**Given text**
________________

'Renegade Professor of English'
Raised in the South at a time when women were supposed to be wives and mothers, UW Tacoma Senior Lecturer Nicole Blair defied expectations and became an accomplished teacher, musician and author.
Nicole Blair’s mother had a vision for her daughter. “My mother told me I was going to marry a Baptist preacher, have kids and live in a nice little house near Laurel [Mississippi],” said Blair. “I thought to myself ‘no, I’m not, I’m not doing that.’”
And she didn’t. Blair married a teacher. She and her husband own a nice little house in Burley (north of Gig Harbor, on the Kitsap Peninsula). Instead of becoming a stay-at-home mother who dutifully catered to her husband and children, Blair became a “renegade professor of English.”
Laurel, Mississippi is roughly 90 miles southeast of the state capital, Jackson. The 2010 census puts Laurel’s population at just over 18,000. The 61-year-old Blair has a complicated relationship with her home state. “I grew up wanting to leave the South and see the world,” she said. “I’d always thought I would live on the West Coast and here I am!”

________________

**Data supplied**
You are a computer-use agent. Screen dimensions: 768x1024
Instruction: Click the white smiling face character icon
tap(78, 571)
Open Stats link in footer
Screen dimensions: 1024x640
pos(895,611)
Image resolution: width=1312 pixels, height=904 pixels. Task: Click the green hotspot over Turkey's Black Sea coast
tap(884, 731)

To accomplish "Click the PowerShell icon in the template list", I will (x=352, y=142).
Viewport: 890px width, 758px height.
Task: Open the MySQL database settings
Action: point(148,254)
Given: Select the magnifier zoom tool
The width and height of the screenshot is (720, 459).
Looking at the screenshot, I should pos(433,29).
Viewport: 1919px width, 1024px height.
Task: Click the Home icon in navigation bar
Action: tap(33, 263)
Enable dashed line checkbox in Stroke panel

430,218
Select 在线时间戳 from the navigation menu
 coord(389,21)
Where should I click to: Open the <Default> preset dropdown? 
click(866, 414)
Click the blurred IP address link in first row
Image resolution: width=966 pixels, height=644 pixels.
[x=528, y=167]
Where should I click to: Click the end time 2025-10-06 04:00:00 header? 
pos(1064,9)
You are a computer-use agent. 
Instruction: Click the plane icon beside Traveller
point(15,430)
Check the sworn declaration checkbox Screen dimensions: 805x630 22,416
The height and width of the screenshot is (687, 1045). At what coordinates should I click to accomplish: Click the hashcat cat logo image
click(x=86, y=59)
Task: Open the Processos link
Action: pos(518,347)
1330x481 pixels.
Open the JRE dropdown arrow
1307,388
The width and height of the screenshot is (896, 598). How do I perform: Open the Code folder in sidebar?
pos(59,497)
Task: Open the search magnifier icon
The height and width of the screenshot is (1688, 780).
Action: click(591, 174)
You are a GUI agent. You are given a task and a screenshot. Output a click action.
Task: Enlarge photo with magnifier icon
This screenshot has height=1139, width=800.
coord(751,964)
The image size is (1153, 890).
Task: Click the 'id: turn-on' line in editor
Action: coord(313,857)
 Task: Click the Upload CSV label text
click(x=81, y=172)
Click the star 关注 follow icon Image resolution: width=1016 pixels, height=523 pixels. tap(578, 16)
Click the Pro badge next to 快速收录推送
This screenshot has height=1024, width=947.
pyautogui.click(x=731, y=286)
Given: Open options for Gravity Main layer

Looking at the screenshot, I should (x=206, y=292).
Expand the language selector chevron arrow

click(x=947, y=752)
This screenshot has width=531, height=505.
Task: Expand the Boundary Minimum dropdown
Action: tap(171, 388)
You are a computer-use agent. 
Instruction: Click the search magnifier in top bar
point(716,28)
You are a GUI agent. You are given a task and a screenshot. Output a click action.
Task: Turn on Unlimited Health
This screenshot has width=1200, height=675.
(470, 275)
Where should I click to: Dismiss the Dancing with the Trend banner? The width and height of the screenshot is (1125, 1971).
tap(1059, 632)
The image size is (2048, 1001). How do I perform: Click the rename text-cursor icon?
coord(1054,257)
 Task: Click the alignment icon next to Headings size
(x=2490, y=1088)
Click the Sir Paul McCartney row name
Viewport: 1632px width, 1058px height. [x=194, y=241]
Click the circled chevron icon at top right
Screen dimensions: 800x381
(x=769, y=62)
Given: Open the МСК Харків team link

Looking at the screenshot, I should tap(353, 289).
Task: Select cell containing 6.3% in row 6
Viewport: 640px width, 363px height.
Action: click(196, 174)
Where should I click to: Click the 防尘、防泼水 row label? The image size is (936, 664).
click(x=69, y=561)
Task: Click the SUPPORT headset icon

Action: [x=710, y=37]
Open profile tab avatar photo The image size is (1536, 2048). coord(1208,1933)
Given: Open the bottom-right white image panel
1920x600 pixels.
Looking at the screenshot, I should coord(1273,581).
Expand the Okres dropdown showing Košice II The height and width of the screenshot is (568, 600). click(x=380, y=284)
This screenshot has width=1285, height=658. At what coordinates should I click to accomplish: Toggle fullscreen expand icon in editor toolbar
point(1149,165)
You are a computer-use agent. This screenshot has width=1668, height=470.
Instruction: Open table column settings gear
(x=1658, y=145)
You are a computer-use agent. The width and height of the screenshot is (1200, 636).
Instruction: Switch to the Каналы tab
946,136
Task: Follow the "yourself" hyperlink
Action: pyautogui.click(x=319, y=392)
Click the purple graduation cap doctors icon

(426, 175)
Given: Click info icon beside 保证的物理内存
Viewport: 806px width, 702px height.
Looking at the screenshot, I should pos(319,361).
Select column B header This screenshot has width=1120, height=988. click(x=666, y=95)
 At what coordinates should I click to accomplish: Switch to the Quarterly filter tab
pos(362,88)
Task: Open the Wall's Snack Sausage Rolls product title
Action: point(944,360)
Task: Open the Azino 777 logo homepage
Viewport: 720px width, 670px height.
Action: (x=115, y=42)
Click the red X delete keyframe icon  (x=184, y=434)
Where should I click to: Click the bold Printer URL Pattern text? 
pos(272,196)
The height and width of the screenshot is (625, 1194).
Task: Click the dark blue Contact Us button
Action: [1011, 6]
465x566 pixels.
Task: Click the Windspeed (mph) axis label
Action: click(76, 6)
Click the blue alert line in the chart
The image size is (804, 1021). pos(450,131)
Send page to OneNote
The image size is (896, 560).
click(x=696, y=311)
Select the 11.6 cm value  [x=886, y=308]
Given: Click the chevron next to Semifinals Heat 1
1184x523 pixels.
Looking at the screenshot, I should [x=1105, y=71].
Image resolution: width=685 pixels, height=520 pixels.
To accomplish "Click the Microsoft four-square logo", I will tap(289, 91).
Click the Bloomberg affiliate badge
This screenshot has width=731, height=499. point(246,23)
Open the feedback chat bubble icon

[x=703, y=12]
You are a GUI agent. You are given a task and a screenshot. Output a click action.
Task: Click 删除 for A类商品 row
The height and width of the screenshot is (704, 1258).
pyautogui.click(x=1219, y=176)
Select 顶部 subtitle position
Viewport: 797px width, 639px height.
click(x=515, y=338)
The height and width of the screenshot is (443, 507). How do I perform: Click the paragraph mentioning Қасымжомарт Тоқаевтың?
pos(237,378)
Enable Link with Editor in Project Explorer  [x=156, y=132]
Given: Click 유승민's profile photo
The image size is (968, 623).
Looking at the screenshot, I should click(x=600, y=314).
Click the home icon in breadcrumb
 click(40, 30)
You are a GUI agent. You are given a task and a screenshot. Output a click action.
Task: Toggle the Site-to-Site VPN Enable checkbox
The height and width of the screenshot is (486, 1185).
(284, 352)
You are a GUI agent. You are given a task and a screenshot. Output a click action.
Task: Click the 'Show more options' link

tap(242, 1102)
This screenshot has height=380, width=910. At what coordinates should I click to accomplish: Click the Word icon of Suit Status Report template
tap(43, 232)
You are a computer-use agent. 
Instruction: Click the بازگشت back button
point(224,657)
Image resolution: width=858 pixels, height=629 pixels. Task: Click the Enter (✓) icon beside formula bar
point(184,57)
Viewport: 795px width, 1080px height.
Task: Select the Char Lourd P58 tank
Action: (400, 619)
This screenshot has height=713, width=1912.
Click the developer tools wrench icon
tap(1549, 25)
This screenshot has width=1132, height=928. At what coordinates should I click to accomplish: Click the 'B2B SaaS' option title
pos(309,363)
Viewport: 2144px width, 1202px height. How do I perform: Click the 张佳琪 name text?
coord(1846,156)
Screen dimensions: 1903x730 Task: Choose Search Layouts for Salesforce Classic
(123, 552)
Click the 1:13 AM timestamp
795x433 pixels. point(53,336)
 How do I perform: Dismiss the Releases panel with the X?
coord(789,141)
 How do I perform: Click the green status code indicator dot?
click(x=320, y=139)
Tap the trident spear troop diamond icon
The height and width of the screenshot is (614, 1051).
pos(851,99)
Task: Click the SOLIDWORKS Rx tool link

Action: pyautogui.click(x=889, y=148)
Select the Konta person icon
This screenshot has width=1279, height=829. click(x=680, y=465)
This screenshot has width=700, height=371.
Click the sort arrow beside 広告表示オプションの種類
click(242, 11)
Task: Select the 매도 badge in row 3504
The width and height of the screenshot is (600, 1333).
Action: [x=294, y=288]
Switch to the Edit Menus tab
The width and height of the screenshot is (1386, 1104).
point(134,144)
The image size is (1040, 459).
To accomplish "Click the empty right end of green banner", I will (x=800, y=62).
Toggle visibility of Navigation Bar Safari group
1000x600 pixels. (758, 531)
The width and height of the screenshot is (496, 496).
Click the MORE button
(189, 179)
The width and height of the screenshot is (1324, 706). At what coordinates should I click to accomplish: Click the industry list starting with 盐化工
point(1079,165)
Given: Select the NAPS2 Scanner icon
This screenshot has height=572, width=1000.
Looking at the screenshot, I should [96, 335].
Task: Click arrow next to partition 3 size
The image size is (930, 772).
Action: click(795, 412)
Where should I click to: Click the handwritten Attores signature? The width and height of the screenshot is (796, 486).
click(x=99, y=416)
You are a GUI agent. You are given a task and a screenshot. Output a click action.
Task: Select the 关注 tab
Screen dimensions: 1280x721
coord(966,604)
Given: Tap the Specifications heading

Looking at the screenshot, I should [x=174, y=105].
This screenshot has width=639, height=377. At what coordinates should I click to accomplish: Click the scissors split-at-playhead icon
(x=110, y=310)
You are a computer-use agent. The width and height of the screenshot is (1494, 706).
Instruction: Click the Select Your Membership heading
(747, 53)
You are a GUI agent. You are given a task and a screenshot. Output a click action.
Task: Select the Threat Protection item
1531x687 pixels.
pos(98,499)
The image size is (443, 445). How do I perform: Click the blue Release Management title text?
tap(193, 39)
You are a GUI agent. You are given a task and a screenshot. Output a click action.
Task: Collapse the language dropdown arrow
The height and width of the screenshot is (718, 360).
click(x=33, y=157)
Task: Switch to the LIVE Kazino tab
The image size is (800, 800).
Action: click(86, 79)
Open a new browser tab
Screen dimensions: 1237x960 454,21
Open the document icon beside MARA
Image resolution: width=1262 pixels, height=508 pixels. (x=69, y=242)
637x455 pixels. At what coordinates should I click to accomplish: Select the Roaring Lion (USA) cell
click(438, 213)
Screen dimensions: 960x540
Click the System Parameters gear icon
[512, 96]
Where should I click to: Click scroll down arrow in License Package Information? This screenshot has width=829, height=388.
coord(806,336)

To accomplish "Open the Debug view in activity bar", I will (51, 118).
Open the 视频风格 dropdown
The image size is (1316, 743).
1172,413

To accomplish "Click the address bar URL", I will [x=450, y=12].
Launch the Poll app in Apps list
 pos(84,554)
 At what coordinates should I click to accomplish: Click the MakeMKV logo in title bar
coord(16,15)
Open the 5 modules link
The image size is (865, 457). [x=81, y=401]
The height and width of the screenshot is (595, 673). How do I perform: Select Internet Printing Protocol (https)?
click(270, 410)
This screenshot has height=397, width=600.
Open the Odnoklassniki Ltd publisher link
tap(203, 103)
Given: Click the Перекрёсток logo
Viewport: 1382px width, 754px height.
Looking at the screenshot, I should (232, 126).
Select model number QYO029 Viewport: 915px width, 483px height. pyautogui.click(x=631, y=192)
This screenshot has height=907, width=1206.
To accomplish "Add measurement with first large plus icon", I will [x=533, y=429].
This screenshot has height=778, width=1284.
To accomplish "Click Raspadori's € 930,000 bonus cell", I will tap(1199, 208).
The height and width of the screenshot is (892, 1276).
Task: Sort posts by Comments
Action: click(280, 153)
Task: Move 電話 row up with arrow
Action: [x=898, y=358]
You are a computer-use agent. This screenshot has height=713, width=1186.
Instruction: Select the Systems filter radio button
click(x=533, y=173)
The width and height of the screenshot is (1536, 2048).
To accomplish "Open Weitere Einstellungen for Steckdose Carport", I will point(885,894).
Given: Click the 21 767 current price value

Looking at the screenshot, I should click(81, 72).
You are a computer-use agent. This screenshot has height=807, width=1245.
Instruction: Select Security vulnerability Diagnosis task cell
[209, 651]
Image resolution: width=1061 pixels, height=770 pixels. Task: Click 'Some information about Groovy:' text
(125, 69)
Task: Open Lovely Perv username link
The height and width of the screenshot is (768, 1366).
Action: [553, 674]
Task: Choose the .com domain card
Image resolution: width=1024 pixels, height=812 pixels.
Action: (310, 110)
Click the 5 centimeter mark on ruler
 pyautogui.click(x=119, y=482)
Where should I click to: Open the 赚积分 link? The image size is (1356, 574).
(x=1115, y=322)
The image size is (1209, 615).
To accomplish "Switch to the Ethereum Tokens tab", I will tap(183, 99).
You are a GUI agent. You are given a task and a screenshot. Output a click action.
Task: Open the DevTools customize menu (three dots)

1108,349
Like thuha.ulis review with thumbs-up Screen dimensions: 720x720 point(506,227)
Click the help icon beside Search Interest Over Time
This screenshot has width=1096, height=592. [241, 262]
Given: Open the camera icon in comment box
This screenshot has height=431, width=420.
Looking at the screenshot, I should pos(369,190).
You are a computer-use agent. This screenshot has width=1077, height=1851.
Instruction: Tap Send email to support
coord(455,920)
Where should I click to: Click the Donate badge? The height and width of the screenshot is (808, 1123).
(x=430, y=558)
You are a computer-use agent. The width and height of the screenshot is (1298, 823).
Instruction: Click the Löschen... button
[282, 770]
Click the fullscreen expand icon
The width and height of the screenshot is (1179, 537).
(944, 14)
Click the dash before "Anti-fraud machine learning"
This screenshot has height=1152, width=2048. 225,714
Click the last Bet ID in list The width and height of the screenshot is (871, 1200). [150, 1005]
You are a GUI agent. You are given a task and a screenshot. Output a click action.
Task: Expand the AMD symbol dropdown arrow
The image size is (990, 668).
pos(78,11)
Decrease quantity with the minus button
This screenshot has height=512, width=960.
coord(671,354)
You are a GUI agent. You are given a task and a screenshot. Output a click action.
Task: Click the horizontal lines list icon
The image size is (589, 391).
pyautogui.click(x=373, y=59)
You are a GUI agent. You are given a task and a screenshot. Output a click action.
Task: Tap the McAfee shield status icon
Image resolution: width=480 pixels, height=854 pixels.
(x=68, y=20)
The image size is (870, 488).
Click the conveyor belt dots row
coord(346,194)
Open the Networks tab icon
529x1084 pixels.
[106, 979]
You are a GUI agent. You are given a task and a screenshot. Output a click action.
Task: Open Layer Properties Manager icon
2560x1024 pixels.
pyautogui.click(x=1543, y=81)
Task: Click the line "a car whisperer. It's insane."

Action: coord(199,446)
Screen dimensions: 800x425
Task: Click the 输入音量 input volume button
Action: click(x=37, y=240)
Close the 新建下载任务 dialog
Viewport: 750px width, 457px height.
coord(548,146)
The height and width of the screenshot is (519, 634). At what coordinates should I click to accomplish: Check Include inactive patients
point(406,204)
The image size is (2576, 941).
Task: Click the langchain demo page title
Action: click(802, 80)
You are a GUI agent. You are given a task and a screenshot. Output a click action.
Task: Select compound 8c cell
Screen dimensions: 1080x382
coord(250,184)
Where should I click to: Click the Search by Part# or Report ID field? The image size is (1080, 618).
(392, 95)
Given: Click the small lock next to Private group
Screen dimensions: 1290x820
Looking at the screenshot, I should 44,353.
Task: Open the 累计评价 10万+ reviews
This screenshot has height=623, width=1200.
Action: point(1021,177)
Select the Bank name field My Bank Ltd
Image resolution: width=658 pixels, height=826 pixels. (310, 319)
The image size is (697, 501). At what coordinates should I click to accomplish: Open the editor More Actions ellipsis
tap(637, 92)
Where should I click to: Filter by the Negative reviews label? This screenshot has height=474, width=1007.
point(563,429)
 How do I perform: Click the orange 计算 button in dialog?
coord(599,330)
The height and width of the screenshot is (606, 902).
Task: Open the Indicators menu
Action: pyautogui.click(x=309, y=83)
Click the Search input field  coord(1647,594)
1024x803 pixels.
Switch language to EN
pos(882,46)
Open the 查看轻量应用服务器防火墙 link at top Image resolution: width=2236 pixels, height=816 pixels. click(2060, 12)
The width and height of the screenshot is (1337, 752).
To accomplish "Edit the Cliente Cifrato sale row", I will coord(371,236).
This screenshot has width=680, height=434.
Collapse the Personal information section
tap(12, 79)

________________

**What you have to do**
Write the next part of the profile of Nicole Blair, picking up right after her line about living on the West Coast.

**Output for this task**
Blair’s relationship with her father defies easy description. “My dad was a complicated guy — he could be pretty rough,” said Blair. “There were other moments, good, perhaps even tender ones." Blair’s mother and father both played music. Her father, a lawyer, liked to spend long hours waxing poetic with his daughter. “We would sit up and talk about stuff all the time: stars, God, philosophy, you name it.”
Blair took her first steps toward leaving Mississippi when she left Laurel to attend Mississippi College in Clinton. There she earned a music degree before earning a master’s in English at the University of Southern Mississippi. Blair left the state to pursue a Ph.D. in English at the University of Tennessee, Knoxville.
Blair finished her doctorate and moved to Hays, Kansas and a tenure track position at Fort Hays State University. She taught writing and literature courses including a graduate level class on poetry. “We had this summer program where people would come to campus to earn their graduate degrees, then write papers over the course of the year,” said Blair. “That’s how I met my husband.”
It should be noted that nothing inappropriate transpired between teacher and student. In fact, Blair describes those first interactions with her future spouse as irksome. “The high school where he taught didn’t end the school year until two weeks after my class started and he wanted me to record my lessons,” said Blair.
Blair didn’t record her lectures. However, she did let this particular student take the first exam a few days later than everyone else. “When I was grading the test, I found that he written a poem to me, thanking me for letting me take the test later,” said Blair. The course ended but Blair and her now-former student kept in contact. “We started writing letters back and forth and it just kind of snowballed from there,” she said.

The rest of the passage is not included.